With the base of this treat ready for use, I will take several scoops (maybe a cup’s worth) of squash and place in a blender cup. Add to this some frozen fruit of choice followed by one or more of the following: small scoop of plain Greek/regular yogurt, half scoop of vanilla/chocolate whey protein powder, unsweetened cocoa powder, cinnamon, ginger, water, coconut milk, or almond milk. The amount of liquid varies as I never actually measure anything, just eyeball it. I have two plastic cups that are used for these treats and usually have a different creation made for each one. The first cup will usually be a lighter, less indulgent variation, but it's still tasty. The second cup is usually something chocolate soothing for the mind and body. Let me go through the typical ingredients I might use for each cup one night…
- A few scoops of Acorn or Spaghetti squash
- Frozen mixed berries
- Half scoop of Stevia sweetened vanilla whey protein powder
- A mixture of water and almond milk; not a lot as squash has a good amount of water already
- Vanilla flavored liquid Stevia; about 8 – 10 drops
- Small plop of non-fat yogurt
- Dash of ground cinnamon and ginger
- A few scoops of Butternut Squash
- 1/4 frozen banana, 1 frozen strawberry, a few cubes of frozen papaya
- Half scoop of Stevia sweetened vanilla or chocolate whey protein powder
- 4 – 5 tablespoons unsweetened cocoa powder
- A little bit of water, coconut milk, and kefir; maybe 1/2 cup combined
- Vanilla or chocolate flavored stevia
- Broken pieces of whole grain pretzel dipped in a little peanut butter to mix in after blending; I love sweet and salty!

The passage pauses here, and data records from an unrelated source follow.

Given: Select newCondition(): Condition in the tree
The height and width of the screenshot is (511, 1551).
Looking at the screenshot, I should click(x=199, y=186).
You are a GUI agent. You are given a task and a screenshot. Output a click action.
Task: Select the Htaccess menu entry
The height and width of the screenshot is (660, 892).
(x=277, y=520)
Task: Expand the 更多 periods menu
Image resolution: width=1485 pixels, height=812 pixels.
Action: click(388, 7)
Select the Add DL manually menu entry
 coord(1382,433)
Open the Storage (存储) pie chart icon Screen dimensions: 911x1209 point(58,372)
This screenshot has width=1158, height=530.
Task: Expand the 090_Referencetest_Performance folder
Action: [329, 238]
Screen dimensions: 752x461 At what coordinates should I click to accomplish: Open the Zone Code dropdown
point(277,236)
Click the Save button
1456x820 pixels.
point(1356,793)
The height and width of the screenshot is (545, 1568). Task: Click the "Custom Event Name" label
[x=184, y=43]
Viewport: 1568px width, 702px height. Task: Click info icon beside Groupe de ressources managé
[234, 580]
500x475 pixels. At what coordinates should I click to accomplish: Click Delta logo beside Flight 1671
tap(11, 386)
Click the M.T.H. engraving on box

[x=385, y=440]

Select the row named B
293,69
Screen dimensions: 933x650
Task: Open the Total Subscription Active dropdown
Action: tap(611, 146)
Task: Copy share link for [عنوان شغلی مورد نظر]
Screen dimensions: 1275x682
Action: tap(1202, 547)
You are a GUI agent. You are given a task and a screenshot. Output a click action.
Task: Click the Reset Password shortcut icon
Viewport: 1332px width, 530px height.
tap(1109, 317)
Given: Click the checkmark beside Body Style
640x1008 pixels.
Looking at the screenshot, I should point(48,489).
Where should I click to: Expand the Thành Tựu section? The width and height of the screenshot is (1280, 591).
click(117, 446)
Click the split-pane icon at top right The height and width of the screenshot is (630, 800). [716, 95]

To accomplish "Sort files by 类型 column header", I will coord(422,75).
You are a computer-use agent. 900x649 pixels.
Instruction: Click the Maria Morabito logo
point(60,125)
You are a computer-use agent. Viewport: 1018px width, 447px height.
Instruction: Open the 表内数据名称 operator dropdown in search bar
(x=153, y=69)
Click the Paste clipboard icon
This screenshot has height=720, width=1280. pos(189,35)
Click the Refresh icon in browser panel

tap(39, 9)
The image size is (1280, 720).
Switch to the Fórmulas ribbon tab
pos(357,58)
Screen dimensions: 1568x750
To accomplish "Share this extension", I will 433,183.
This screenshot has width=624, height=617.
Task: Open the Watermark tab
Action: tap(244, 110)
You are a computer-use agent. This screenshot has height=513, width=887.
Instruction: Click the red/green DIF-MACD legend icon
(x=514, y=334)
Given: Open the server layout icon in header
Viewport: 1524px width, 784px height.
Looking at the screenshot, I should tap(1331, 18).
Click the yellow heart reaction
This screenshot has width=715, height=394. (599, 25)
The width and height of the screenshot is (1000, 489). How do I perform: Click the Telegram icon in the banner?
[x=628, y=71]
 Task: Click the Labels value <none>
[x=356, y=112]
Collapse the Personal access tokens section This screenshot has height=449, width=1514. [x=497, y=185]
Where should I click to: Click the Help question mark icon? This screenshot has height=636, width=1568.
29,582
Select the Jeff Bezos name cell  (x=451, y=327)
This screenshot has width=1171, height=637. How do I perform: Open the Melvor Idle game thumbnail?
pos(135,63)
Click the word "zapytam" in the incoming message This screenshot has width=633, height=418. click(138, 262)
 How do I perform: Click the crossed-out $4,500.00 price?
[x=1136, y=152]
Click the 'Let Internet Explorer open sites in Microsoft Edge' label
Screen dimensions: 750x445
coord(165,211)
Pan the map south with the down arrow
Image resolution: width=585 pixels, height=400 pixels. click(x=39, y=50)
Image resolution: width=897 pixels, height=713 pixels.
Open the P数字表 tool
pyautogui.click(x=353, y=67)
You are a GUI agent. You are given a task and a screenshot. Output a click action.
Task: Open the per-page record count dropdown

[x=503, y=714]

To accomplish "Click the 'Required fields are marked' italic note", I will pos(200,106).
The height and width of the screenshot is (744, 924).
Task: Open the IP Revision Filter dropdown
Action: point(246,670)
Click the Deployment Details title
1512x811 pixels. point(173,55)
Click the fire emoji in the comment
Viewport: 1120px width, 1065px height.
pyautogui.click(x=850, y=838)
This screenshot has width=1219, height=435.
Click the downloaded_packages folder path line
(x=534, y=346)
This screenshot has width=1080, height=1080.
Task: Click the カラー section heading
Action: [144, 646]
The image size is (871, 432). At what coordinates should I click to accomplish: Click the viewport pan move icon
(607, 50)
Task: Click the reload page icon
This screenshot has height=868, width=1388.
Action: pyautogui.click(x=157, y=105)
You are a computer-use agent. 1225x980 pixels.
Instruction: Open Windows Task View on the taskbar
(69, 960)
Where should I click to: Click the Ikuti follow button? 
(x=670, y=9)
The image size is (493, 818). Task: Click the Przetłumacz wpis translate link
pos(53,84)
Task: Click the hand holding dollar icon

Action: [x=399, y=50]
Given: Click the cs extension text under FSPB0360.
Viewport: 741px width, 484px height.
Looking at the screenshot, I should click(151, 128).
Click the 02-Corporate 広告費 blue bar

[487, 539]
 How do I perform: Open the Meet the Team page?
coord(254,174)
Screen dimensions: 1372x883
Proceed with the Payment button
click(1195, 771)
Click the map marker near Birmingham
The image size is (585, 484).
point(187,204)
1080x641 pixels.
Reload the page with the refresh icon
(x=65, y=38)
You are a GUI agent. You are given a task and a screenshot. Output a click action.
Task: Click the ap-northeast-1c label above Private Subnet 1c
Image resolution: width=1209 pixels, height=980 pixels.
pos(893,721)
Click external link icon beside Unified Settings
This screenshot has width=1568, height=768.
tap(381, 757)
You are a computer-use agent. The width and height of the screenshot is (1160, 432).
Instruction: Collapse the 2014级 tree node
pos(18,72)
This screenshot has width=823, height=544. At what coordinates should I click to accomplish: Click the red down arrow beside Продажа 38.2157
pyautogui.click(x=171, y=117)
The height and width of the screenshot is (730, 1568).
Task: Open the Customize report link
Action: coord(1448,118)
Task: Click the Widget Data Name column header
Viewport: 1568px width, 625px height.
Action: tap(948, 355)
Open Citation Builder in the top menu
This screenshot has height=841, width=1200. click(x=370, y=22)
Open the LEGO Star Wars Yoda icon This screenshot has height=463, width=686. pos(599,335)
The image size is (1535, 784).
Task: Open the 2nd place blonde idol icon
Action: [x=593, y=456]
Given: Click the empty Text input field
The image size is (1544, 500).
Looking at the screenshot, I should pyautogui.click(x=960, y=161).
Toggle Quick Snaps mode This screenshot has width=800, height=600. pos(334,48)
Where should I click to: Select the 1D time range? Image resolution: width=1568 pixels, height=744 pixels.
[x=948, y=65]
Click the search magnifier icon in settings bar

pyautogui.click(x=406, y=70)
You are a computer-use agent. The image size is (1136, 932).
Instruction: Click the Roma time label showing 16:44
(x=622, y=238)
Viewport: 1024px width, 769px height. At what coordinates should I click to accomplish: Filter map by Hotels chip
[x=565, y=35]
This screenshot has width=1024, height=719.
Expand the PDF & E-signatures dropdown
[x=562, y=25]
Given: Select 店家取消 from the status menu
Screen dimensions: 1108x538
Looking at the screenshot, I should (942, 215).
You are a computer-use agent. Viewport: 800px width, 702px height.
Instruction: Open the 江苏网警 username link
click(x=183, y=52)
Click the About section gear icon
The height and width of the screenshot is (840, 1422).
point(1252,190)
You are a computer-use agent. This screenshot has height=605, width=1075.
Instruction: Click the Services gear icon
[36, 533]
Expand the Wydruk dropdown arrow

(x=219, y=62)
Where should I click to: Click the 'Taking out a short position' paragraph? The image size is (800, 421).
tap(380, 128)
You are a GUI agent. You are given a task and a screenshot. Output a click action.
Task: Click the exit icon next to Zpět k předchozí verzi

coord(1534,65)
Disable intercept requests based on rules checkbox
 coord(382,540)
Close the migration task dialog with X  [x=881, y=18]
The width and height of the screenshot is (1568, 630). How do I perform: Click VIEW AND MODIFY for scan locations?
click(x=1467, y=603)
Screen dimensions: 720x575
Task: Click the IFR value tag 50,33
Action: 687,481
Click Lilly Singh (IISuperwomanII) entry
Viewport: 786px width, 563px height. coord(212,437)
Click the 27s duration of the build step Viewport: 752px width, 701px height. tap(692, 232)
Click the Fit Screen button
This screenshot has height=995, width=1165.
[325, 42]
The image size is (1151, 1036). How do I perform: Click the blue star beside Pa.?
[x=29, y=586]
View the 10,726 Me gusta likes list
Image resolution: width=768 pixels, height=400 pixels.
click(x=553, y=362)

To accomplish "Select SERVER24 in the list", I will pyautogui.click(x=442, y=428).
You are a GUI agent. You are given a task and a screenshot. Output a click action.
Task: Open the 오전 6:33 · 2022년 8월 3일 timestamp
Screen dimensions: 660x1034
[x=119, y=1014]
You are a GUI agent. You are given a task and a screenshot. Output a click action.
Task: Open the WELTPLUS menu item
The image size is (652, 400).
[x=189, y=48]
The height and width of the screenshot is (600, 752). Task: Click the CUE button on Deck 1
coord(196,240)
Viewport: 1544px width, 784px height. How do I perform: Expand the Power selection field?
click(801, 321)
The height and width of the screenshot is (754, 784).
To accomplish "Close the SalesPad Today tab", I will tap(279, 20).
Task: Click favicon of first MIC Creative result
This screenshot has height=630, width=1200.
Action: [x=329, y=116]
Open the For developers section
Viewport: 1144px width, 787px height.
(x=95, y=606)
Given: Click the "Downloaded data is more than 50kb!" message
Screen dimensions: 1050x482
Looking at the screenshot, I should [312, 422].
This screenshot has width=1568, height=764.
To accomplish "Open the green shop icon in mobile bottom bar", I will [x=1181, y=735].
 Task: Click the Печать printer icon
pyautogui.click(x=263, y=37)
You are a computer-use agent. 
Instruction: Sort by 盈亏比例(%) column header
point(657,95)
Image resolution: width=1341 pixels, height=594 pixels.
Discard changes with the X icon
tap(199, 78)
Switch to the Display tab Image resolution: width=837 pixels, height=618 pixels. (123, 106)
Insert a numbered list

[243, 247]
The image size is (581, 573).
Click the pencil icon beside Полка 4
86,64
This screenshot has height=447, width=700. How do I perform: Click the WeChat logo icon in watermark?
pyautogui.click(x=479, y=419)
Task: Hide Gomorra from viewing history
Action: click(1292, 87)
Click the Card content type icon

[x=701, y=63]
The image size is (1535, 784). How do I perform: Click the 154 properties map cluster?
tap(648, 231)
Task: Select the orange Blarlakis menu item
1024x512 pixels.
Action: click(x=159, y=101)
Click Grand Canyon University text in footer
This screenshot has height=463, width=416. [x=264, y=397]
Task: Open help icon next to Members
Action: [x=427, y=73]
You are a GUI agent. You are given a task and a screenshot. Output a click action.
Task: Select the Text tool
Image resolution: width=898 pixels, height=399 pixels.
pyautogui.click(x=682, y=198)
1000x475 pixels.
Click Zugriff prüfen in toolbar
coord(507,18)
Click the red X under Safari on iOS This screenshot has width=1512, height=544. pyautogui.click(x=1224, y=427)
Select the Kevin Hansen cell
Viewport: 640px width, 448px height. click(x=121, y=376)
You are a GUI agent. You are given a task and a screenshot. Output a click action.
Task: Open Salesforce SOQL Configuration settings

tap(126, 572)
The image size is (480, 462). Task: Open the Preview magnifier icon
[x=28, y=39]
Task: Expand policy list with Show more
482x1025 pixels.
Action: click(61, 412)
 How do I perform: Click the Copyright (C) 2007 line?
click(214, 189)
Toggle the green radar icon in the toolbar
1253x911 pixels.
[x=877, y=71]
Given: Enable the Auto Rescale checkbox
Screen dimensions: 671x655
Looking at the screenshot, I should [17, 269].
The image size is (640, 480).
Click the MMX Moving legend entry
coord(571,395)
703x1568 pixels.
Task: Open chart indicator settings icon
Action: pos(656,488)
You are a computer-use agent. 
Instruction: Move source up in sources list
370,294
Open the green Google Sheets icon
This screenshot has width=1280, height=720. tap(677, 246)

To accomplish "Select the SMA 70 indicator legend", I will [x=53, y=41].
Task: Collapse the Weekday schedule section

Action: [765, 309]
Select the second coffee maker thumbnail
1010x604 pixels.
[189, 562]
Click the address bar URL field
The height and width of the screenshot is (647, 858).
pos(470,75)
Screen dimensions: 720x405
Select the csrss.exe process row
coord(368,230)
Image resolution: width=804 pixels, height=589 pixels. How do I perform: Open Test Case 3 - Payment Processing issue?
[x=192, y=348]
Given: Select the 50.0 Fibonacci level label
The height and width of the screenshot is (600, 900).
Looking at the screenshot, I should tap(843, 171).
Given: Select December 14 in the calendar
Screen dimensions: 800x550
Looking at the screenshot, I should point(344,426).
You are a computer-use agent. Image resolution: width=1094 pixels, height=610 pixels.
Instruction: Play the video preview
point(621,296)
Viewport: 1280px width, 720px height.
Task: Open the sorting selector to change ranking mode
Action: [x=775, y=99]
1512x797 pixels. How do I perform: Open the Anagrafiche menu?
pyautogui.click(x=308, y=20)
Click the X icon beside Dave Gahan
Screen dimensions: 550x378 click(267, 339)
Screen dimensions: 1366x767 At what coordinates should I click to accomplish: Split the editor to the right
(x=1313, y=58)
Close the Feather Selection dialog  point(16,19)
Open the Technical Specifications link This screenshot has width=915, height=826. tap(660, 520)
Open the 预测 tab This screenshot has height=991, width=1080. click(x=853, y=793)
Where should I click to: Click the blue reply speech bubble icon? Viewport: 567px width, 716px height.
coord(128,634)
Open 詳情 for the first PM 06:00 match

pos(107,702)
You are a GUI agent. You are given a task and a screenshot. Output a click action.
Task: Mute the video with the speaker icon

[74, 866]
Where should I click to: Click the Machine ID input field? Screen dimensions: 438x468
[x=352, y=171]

I blend ingredients for Cup #1 and pour (scoop if needed) into the cup, then do the same for Cup #2. When mixed with the right proportions, the consistency is like ice cream, but a lot better and more nutritious. I will place each cup in a koozie and put them in the freezer as I prepare the first part of my meal which is usually a salad with veggies and a lean protein.